With organise crime already costing Australians around $36 billion each year, it should come as no surprise that criminals are now increasingly targeting the next big golden goose – the $2.2 trillion superannuation sector.
According to the Australian Criminal Intelligence Commission (ACIC), organised crime gangs and hackers are trying to rob Australians of their super savings, through complex phishing scams and electronic hacking.
“A recent increase has been observed in the use of targeted online methodologies to fraudulently access an individual’s superannuation account,” states the Organised Crime in Australia report.
“SMSFs (self-managed super funds) are particularly vulnerable to incidents of fraud, in part due to the desire of individuals to source and control their own investments.”

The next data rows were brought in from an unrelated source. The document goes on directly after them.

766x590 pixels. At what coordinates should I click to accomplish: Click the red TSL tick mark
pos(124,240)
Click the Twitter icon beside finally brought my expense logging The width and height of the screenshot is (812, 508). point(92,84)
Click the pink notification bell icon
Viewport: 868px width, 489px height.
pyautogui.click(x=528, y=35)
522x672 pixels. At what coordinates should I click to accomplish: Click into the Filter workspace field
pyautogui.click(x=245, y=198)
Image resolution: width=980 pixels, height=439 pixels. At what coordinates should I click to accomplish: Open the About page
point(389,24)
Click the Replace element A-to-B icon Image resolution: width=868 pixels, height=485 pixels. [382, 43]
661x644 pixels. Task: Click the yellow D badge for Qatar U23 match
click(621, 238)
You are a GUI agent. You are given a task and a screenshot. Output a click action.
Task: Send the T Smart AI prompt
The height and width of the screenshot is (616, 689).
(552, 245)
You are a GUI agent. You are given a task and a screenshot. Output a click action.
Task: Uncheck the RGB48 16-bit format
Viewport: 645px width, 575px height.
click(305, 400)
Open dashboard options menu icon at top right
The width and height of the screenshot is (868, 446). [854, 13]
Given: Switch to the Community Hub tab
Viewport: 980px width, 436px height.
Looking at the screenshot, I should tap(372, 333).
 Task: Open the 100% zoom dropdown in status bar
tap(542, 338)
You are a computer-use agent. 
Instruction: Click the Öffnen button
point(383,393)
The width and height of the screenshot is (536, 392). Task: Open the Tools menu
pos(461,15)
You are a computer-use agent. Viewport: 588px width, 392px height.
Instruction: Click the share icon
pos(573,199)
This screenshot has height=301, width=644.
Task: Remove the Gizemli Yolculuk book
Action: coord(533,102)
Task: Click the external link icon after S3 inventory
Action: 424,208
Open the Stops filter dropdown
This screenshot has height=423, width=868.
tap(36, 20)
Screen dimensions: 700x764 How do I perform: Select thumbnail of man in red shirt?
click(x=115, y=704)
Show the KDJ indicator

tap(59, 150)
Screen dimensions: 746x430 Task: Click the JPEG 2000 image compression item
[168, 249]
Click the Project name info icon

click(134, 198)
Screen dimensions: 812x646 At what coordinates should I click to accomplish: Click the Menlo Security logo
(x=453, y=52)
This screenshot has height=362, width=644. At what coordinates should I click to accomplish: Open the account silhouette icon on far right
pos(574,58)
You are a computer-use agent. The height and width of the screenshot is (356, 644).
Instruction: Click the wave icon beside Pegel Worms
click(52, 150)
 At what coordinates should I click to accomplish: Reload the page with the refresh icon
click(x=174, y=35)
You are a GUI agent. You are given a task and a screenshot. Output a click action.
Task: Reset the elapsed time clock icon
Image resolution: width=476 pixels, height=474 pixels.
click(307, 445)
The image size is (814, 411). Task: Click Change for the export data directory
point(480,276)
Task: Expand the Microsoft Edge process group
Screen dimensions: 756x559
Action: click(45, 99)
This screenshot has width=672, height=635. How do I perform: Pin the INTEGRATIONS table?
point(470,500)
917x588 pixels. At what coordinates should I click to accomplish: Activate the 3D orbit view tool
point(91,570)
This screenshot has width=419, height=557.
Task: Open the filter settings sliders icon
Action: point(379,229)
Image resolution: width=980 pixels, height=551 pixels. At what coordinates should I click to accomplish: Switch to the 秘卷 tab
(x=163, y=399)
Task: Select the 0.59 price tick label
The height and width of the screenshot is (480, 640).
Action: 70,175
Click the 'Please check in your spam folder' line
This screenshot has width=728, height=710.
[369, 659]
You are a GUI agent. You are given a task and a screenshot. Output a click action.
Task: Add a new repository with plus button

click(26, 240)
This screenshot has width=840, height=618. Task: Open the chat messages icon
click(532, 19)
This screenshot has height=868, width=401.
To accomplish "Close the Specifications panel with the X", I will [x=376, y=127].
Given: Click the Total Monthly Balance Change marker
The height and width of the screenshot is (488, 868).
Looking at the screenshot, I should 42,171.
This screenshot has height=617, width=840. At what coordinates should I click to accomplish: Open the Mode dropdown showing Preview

The report also states that identity crime, where personal and financial information is stolen, last year cost Australians $2.2 billion – an increase from $1.6 billion in 2014.
“As visibility of criminal activities becomes increasingly obscured through new technologies and sophisticated methods, it is clear that a connected, informed and collaborative response to the threat is required,” said ACIC acting chief, Nicole Rose.
An Australian Institute of Criminology survey states that identity crime is now the most common form of household-related theft.
The ACIC report also pointed out that the use of “professional facilitators” was becoming a serious issue.
“The most common professions exploited by organised crime include lawyers, accountants, financial and tax advisers, registered migration agents, stockbrokers, real estate agents and customs brokers,” states the report.
Federal Justice Minister Michael Keenan said that fighting organised crime in Australia was a massive challenge.
“That co-operation between state and federal law enforcement is absolutely vital if we’re going to have a compressive national response to beat criminality,” he said.
How safe is your super? Do you trust your professional advisers?